Aston Martin's F1 return drives new sponsor interest

Alan Baldwin
·3-min read
FILE PHOTO: An Aston Martin logo is pictured at the new factory in Saint Athan

By Alan Baldwin

LONDON (Reuters) - Aston Martin's return to Formula One as a constructor for the first time since 1960 has driven a surge of sponsor interest in the Silverstone-based team, according to principal Otmar Szafnauer.

Szafnauer said the arrival of Germany's four times world champion Sebastian Vettel from Ferrari was less of a factor than the allure and prestige of the British sportscar marque.

"They all want to be part of this journey that we’re on and for sure Aston Martin, the name and what we’re trying to do and what our future plans are, have attracted a lot of sponsors this year," Szafnauer told Reuters.

"I think becoming Aston Martin has attracted them and also the existing ones are happy we are taking the direction that we’re taking."

The team competed as Racing Point last year and Force India before that.

The string of announcements includes new title sponsors Cognizant and significant backers Sentinel One and Asahi's non-alcoholic beer brand Peroni Libera 0.0%.

A multi-year partnership with Nasdaq-listed software company NetApp was announced on Monday.

Mark Gallagher, who was marketing head at the team when they raced as Jordan in the 1990s, hailed the Cognizant deal on Twitter as "one of the most significant sponsorship deals in the post-tobacco era".
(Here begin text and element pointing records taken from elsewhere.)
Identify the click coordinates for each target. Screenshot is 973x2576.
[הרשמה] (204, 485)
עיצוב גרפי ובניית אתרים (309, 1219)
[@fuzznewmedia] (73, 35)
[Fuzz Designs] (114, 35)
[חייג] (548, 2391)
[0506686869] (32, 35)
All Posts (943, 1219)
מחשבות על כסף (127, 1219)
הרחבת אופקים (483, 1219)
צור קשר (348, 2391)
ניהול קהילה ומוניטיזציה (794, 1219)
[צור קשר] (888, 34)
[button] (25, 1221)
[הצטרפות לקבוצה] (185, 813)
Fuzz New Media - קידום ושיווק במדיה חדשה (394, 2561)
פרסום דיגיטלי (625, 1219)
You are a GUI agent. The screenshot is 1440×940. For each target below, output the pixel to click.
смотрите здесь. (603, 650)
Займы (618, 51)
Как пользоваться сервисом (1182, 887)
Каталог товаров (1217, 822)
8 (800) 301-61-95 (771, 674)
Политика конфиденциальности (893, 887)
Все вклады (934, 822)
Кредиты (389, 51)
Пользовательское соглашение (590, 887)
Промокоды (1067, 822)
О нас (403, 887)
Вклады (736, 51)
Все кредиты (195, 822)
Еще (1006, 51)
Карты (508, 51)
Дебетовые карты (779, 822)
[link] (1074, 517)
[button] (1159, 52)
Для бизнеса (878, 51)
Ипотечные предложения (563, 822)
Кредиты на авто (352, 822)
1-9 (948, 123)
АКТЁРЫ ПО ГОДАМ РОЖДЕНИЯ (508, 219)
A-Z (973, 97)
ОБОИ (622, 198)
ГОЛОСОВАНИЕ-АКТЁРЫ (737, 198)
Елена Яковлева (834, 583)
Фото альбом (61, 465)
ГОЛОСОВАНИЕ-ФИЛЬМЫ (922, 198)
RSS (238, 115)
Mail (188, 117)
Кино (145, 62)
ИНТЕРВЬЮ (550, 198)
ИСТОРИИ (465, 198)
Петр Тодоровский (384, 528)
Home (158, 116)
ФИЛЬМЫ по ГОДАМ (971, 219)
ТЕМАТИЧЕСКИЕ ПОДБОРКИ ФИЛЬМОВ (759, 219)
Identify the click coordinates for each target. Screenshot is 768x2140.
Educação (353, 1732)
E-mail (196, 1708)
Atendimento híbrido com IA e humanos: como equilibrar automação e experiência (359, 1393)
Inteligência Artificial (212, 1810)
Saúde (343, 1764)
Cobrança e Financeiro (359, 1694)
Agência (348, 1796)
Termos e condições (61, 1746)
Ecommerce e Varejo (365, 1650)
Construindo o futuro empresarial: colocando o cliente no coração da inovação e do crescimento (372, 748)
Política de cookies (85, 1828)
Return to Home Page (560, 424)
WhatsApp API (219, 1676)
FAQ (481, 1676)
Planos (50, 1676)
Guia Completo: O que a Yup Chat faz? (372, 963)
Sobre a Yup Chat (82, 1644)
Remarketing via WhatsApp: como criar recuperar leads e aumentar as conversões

Asahi Europe and International CEO Paolo Lanzarotti said Peroni would have entered F1 a while ago if it was just about being associated with the sport.

"The Aston Martin entry was a critical decision for us. It is a phenomenal brand," he told Reuters. "The team composition obviously has an effect as well, but it goes team branding first for us."

Former title sponsors BWT are staying as are long-term backers of Canadian driver Lance Stroll, son of the team's billionaire owner Lawrence Stroll.

Szafnauer said those were now in a minority both in number and value, however.

The new arrivals represent welcome interest at a time when the COVID-19 pandemic has hit the revenues of both sport and teams, some of whom have struggled to attract new backers.

"Some of it is definitely (down to) Aston Martin and some of it is Lawrence -- the owner’s ambition," said Szafnauer. "So it’s got to be a combination of the two.

"I think (the signing of) Sebastian is secondary to that, its second order, but it does go to show our ambition."

Stroll is also executive chairman of Aston Martin, and a significant investor in the loss-making carmaker, which has close ties to champions Mercedes.

Racing Point finished fourth overall in 2020 and won in Bahrain with Mexican Sergio Perez, now at Red Bull.

"If we have a continuation of the year we had last year, being the third fastest car in most of the races, finishing on the podium multiple times, having a race win or even contesting for race wins, that’s a success for us," said Szafnauer.